Mom was admitted into the hospital in Vermont on Friday, September 14th, a decision that was made as a result of two days of a rapid—and unexplained—deterioration in her condition.  My phone call to her that Friday was distressing and brief; she struggled to talk.  I carried most of the two-minute conversation.

It was Saturday, the 15th, when I got the call about her cancer.  Bubba and I had been out at the Pacific Coast, embracing a grey, foggy day at the ocean. We were driving home when my phone rang. I recognized the Vermont area code, a result of dealing with the hospital all summer while mom had various medical procedures done; I pulled over. A young resident on the other end of the line introduced himself, then explained mom’s situation.

“It’s cancer, Diffuse Large-B Cell lymphoma.  We ran a CAT scan today to find out if it’s just in her hip or if it’s spread; we won’t know the results until tomorrow.” He discussed typical treatment options, chemotherapy being the most common one, and acknowledged mom wasn’t a candidate for treatment.  If it was local, radiation might be an option.  His words held a promise of hope; his tone sounded as if it was a promise he didn’t believe.

That night I booked a red-eye flight east that would get me to Vermont Monday morning, the 17th.  I scheduled my return flight for the 29th. Given the uncertainty of things, the duration was a crap shoot.  Rarely do I make decisions without as many facts as I can gather. Suddenly, facts weren’t the driving force in this decision; I knew enough.  Getting home was the priority.

The next two weeks were a whirlwind of steep learning curves and a multitude of decisions; of learning what you don’t know and what you need to know; of becoming immersed in the world of medicine and hospitals, of treatment options and discharge choices, of trying to understand what hospice does and doesn’t do.

There was a lot to do; doing helped keep feelings at bay.

After arriving in Vermont, I went to the hospital to see mom.  The robust, independent mother who raised me had been replaced by a frail woman, exhausted by months of medical procedures, pain and assorted medications.  And now, by a cancer that was rapidly claiming what was left.

Mom was happy to see me, and gave me her big smile, but the pain medicine muddled her cognition, often resulting in conversations of incomplete thoughts.  I sat with her, held her hand, fed her yogurt, got her water.

I met that morning with Milton, mom’s nurse. I had met him earlier that summer and had a deep trust in and respect for him. He spoke clearly, forthrightly and gently.  He confirmed what I had heard the day before: that my dad, brother and mother had met with the doctor on Sunday. Mom had been told her cancer was incurable and terminal.  She understood they could manage her pain and strive to keep her comfortable, but there were no treatments to rescue her from the cancer. She agreed she didn’t want any extreme medical measures. Her decision was consistent with things I’d heard her say while growing up.

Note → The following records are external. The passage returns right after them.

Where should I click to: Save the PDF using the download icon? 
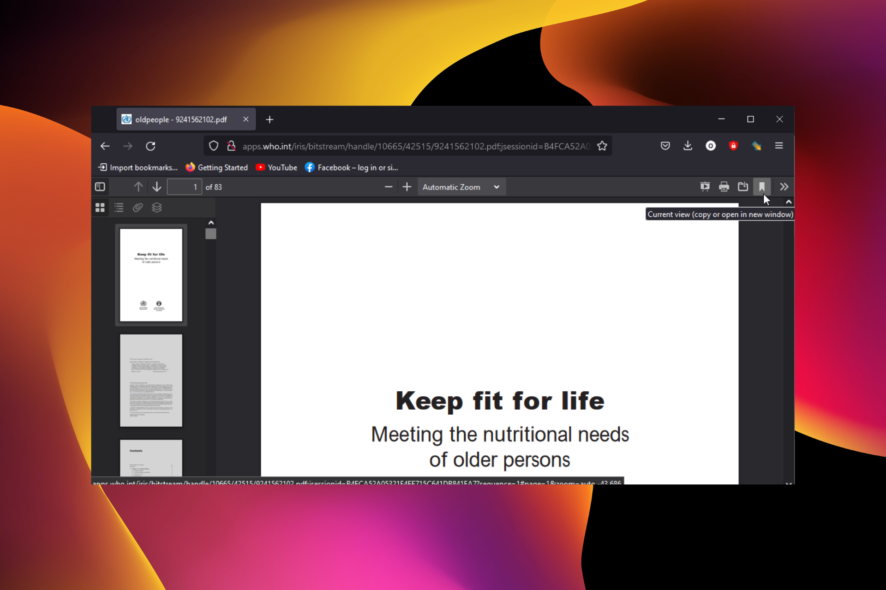tap(742, 186)
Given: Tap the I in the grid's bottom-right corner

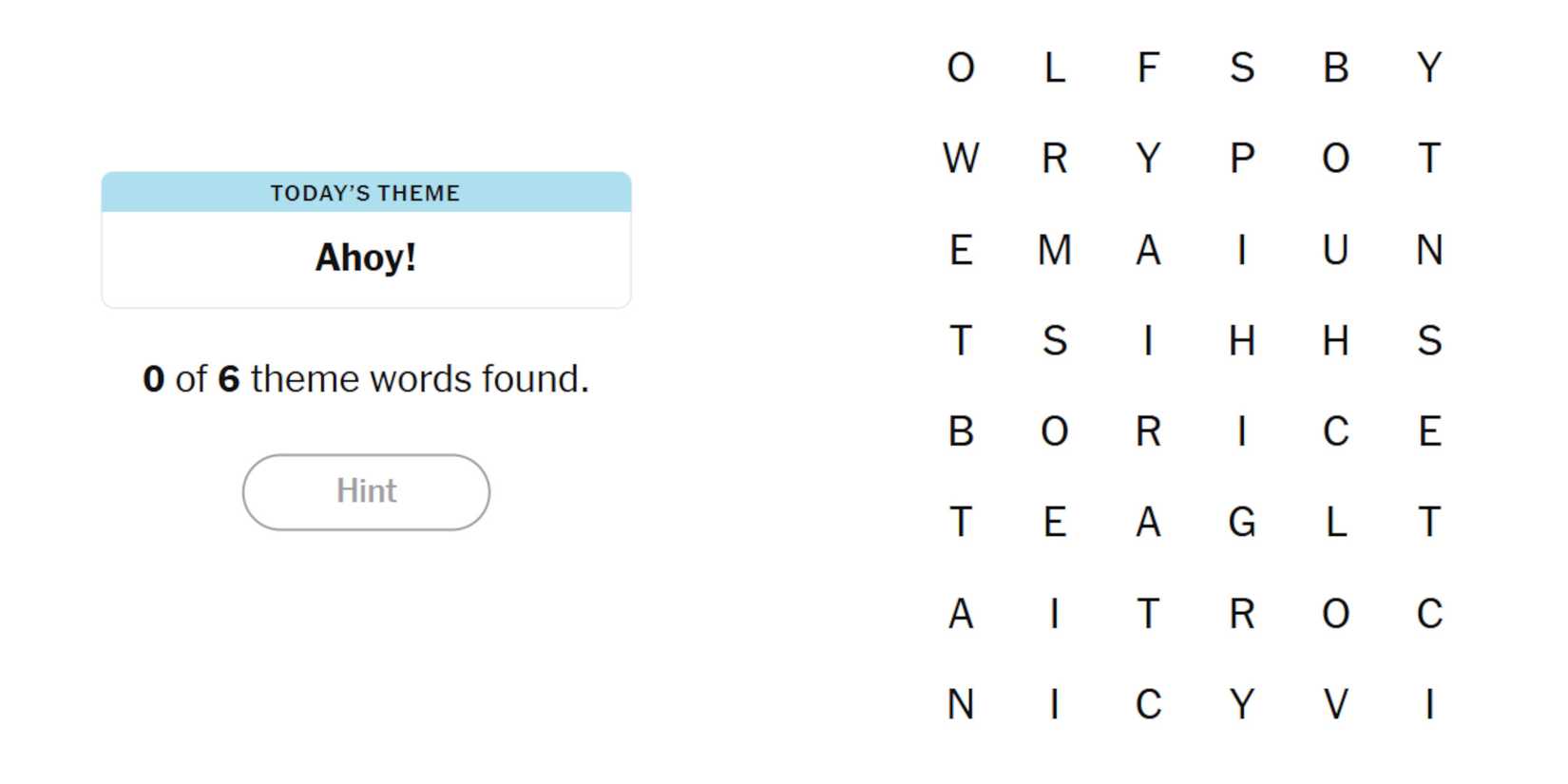Looking at the screenshot, I should pos(1428,704).
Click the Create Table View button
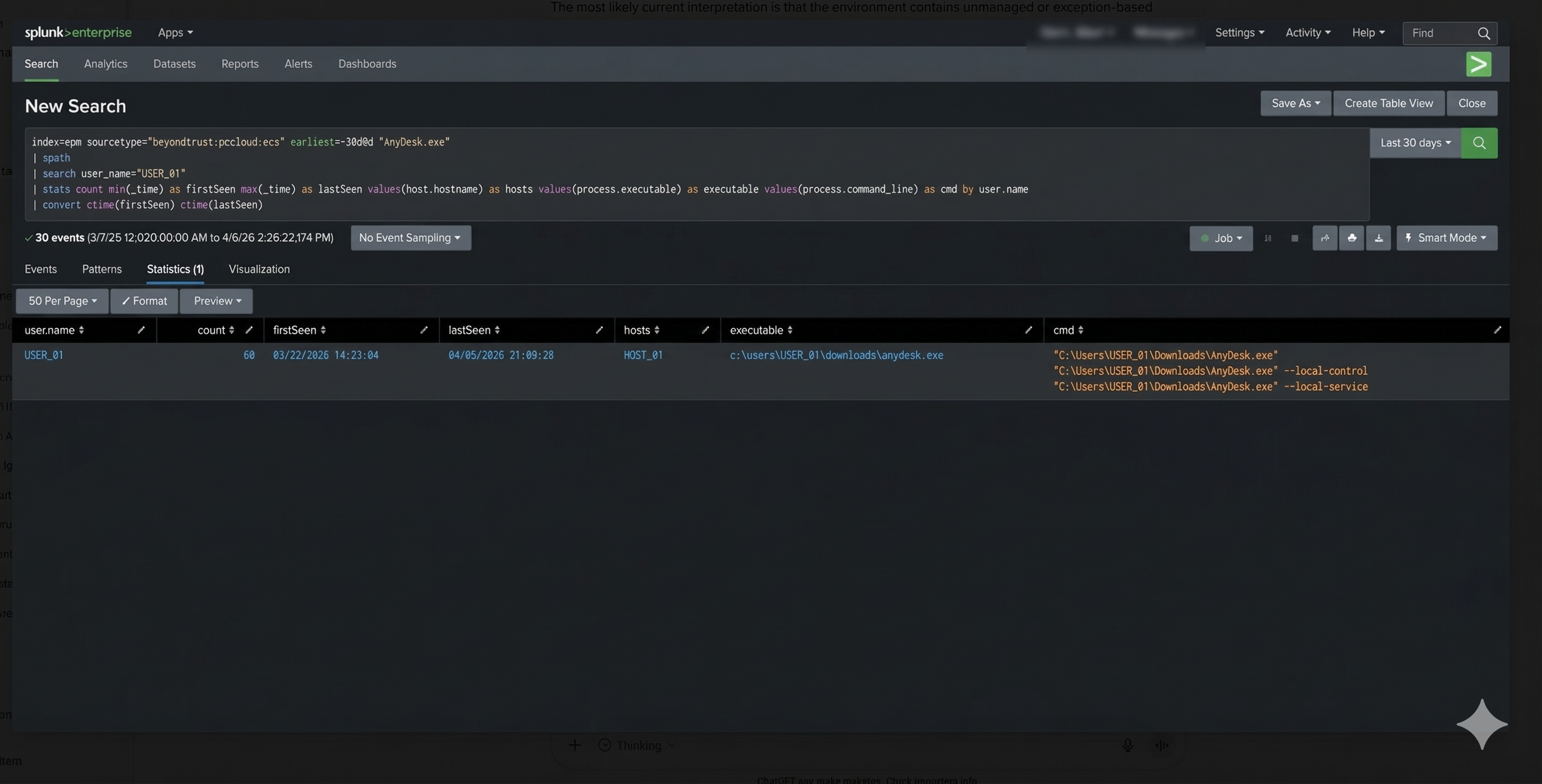The image size is (1542, 784). pos(1389,103)
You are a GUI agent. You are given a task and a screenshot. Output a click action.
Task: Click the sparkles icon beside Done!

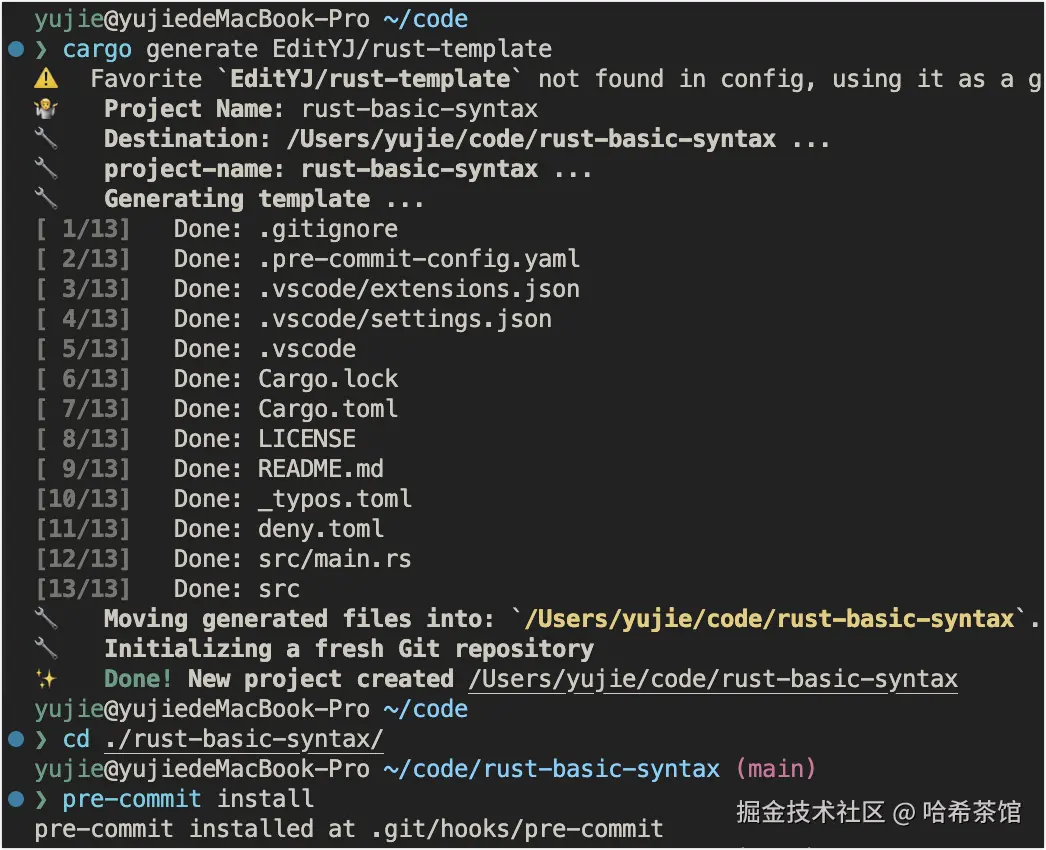[x=46, y=679]
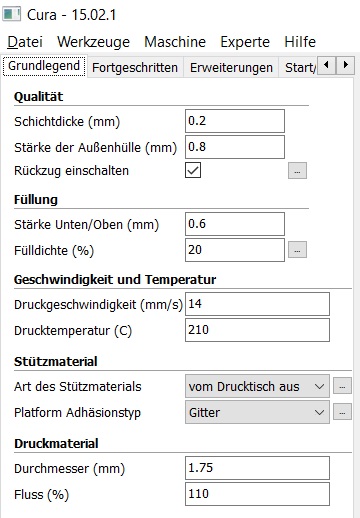Expand the Platform Adhäsionstyp dropdown

click(257, 412)
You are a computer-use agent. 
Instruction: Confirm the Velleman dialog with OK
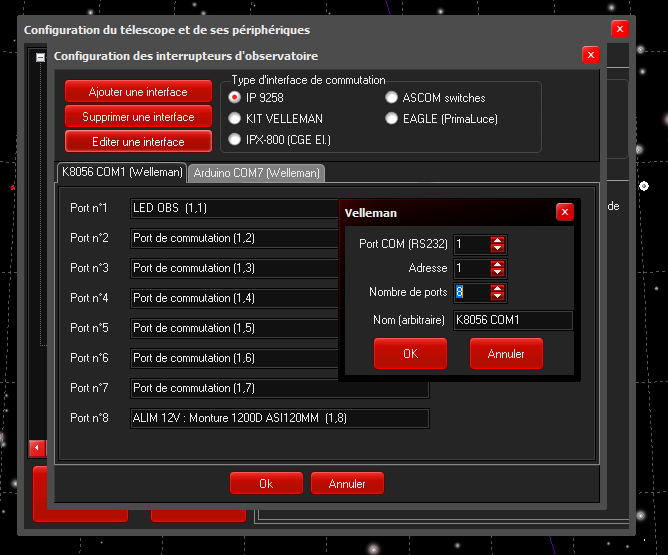click(x=410, y=353)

A formal meeting was scheduled for Monday afternoon with me, dad and mom, and a team of doctors and nurses. The plan was to tell us what medical options still remained and to talk about mom’s care upon discharge. Milton was present.  Mom was awake and listening, but I wondered if she could hear everything and if she understood what they were saying. Trying to understand medical-ese on the fly is tough in the best of conditions; and these weren’t the best of.

The doctors discussed mom’s cancer in detail, answered our questions, and offered some possible treatments to relieve pain.  Milton spoke up, concerned that one proposed treatment would be painful and brutal for mom, with limited benefit. The head doctor agreed to have a specialist meet with us later to help us decide whether we should proceed.

I appreciated the patience and willingness of the medical personnel to answer questions and help us, but during the entire hour, I don’t recall anyone using the word “terminal” or “death.” The medical-references and conversation were complex and confusing, enough so that at the end of the hour my mom looked at the assembled group and said, “I want to live; what do I need to do to get better?”

The air got sucked out of the room; the meeting ended.

I was dazed.  And distraught. What the hell had just happened? Everything I thought I knew about what mom had “accepted” about her diagnosis was suddenly uncertain. I found Milton in the hallway; turned to him for reassurance.

“No one wants to die,” he said. “When your mom said she wants to live, she wants to live without pain, and with mobility. She wants what she used to have.  It’s a normal desire.”

Is it better to know you’re dying, or to hold onto hope that you aren’t?

Our afternoon meeting with the specialist led to the conclusion the pain treatment suggested earlier wouldn’t help mom. There were still a few things the hospital staff wanted to do to get mom’s pain management protocol in place, but things were moving toward mom’s discharge.

The unanswered questions as we left the hospital that day were: when would she be discharged? Where? And the unanswerable one: how long did she have?


I’ll continue to write about this experience of my mother’s death, in pieces, over time.  I’m dedicating a category to stories about how my mother influenced me in life; and my experience of her death.

 

 

Photo source: Walk the Goats


 

27 thoughts on “32-Days

    1. The writing will help. Thanks for your message the other day. I’ve come to realize my ability to engage right now is diminished. And kind touches from friends, even though I might not reply, are appreciated. So…thank you.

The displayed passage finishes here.